Die Schwarz-Rote Landesregierung in Hessen, unter Leitung von Ministerpräsident Boris Rhein (CDU), wird noch diese Woche in Frankfurt einen Gesetzentwurf vorstellen, der demnach vorsieht, Anfang Mai im Bundesrat in Berlin eine Initiative einzubringen, laut der gefordert wird, bundesweit das Leugnen des Existenzrechts Israels unter Strafe zu stellen.
Die Jüdische Allgemeine (JA) berichtet über Pläne der hessischen Landesregierung zum Thema der landesweit verpflichtenden Staatsräson, unter anvisierter gesetzlich verankerter Strafandrohung bei Leugnung des Existenzrechts Israels. Ministerpräsident Boris Rhein und Justizminister Christian Heinz (beide CDU) wollen demnach am Donnerstag dieser Woche in Frankfurt einen entsprechenden Gesetzentwurf vorstellen, der dann bereits am 8. Mai im Bundesrat in Berlin eingebracht werden soll.

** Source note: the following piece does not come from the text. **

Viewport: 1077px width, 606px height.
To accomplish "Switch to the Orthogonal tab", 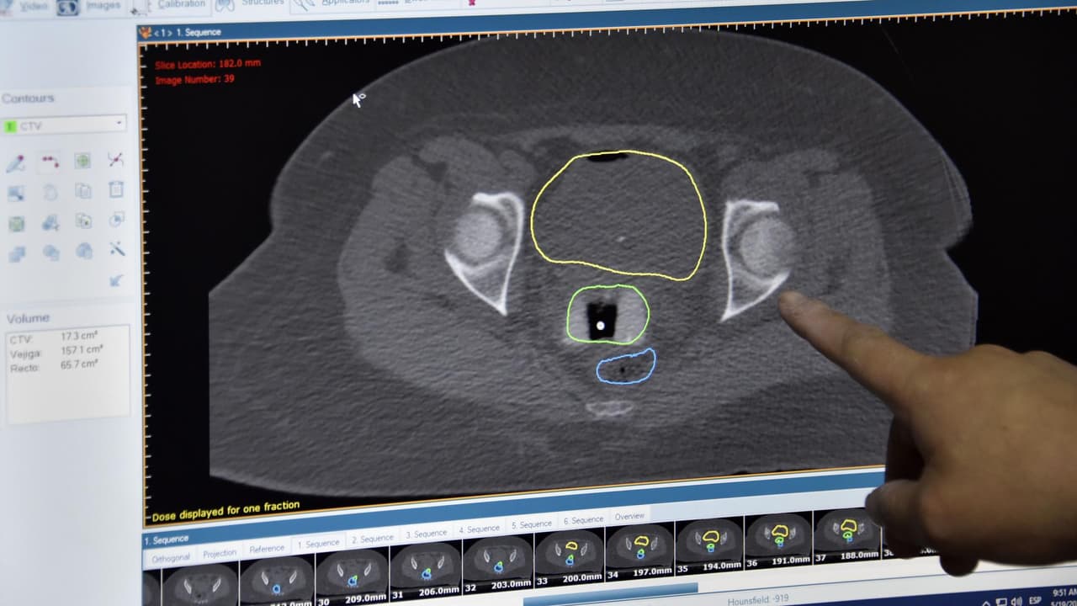I will [x=171, y=557].
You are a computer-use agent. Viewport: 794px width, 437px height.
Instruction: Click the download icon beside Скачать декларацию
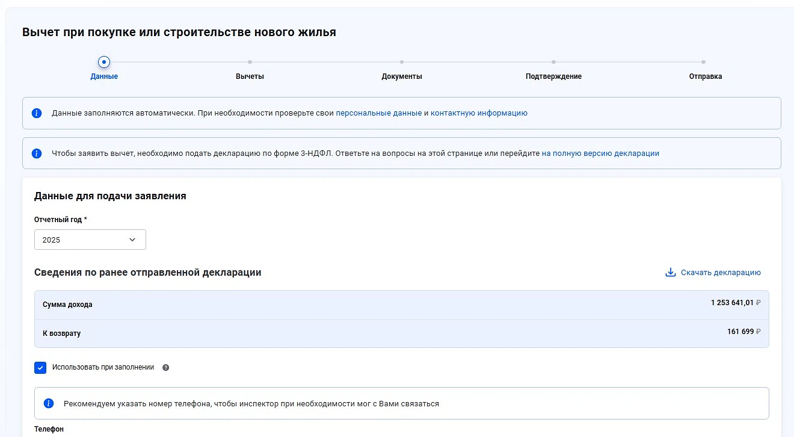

Ausgangspunkt ist eine Initiative des hessischen Justizministeriums aus dem Jahr 2023. Der amtierende Justizminister Roman Poseck (CDU) wurde in der zurückliegenden Pressemitteilung ankündigend mit den Worten zitiert:
“Es gibt in unserer Gesellschaft und auf unseren Straßen infolge der schrecklichen Terrorangriffe auf Israel Entwicklungen, die unter keinen Umständen hingenommen werden dürfen. Wir stehen fest an der Seite Israels. Auch unser Rechtsstaat muss den Schutz Israels und des jüdischen Lebens mit aller Konsequenz durchsetzen.”
Ausgehend andauernder “massiver Israel-kritischer Kundgebungen” werde nun final die Bundesratsinitiative gestartet. Jüngste Demonstrationen in Deutschland richten sich dabei vordergründig gegen das brutale Vorgehen Israels im Libanon und den provozierten Angriffen auf Iran nach dem 28. Februar dieses Jahres. Weitere Einzelheiten des Entwurfs wurden laut JA-Artikel “zunächst noch nicht bekanntgegeben.”
Nutzer der sozialen Medien wiesen nach Bekanntwerden der Initiative auf einen Gerichtsbeschluss des nordreinwestfälischen Oberverwaltungsgerichts aus dem November des Vorjahres hin. Dort heißt es im Beschluss darlegend:
“Einer für den 22.11.2025 in Düsseldorf mit etwa 50 Teilnehmern geplanten pro-palästinensischen Demonstration darf nicht generell verboten werden, das Existenzrecht des Staates Israel in Abrede zu stellen. Das hat das Oberverwaltungsgericht heute entschieden und damit den vorangegangenen Beschluss des Verwaltungsgerichts Düsseldorf teilweise geändert. Das Polizeipräsidium Düsseldorf hatte dem Veranstalter untersagt, das Existenzrecht des Staates Israel während der Versammlung in jedweder Form zu leugnen.”
Die Information zur hessischen Bundesratsinitiative fällt in den Zeitraum des offiziellen 78. Unabhängigkeitstags Israels, der nach jüdischem Kalender in diesem Jahr auf den 22. April fällt.